Celle piene, come l’istituto padre Annibale di Francia, a Palermo, che lunedì pomeriggio ha ospitato un convegno dei radicali sul tema del sovraffollamento delle carceri. Ad introdurre i lavori è stato il deputato regionale e sociologo Vincenzo Figuccia che ha sottolineato la drammaticità degli ultimi dati pervenuti dal Dipartimento Amministrazione Penitenziaria, secondo i quali ci sarebbe un surplus di circa 10.000 unità presso gli istituti penitenziari italiani. “Una vera e propria involuzione del nostro sistema – dice il parlamentare – che va risolta al paio con i diritti dei familiari dei detenuti, quei “detenuti virtuali” che troppo spesso vengono confinati e stipati in spazi per nulla idonei”.

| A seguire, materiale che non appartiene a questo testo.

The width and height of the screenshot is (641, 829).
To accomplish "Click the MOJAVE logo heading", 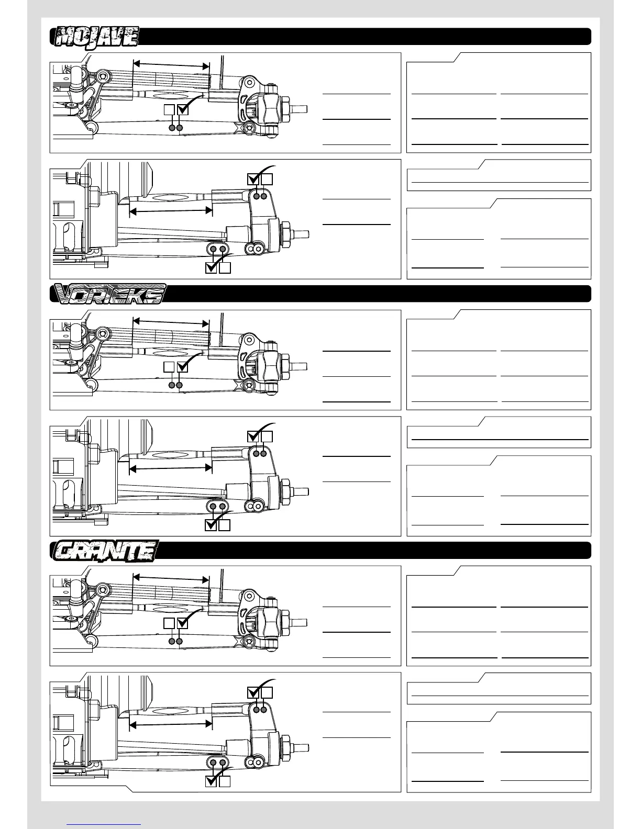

Apre poi il ventaglio della prospettiva Rita Bernardini, presidente del Partito dei radicali: “La ragionevole durata dei processi prevista dall’art. 111 della Costituzione e dall’art. 6 della Cedu, oggi in Italia, non è assicurata. Sentenze che arrivano a troppi anni di distanza dal reato mentre nel nostro Paese ci sono 1000 errori giudiziari all’anno”. Intervenendo Sergio D’Elia, ha ricordato il “motto paolino” di cui Marco Pannella ha fatto tesoro e linea di condotta nella sua vita, “spes contra spem”. “È sempre attuale – dice D’Elia – perché proprio nei momenti bui della vita di un Paese e di ogni singola persona non bisogna mai abbandonarsi alla sfiducia e alla disperazione ma combattere per cambiare la realtà che ci opprime”.
Infine tra gli applausi è intervenuto l’ex presidente della Regione Sicilia, Totò Cuffaro, la cui presenza nella sala Mattarella dell’Ars – sempre per parlare di detenzione- aveva scatenato un vespaio. “Entrare in carcere ci priva non della libertà ma delle libertà. Dei colori e dei sapori, del cielo e dell’olio. Gli scritti di Cesare Beccaria dovrebbero ispirare l’assetto e la logica dell’espiazione della pena nel nostro Paese poiché un conto è proclamare i diritti un conto è attuarli, e la realtà è tristemente nota. L’Unione Europea – conclude – impone che per allevare maiali sia previsto uno spazio di almeno 7 metri quadri per ogni unità e l’allevatore è tenuto a rispettare questa misura. Non vedo e non concepisco il perché non si debba fare altrettanto per l’uomo, rispettando la dignità che gli è propria”.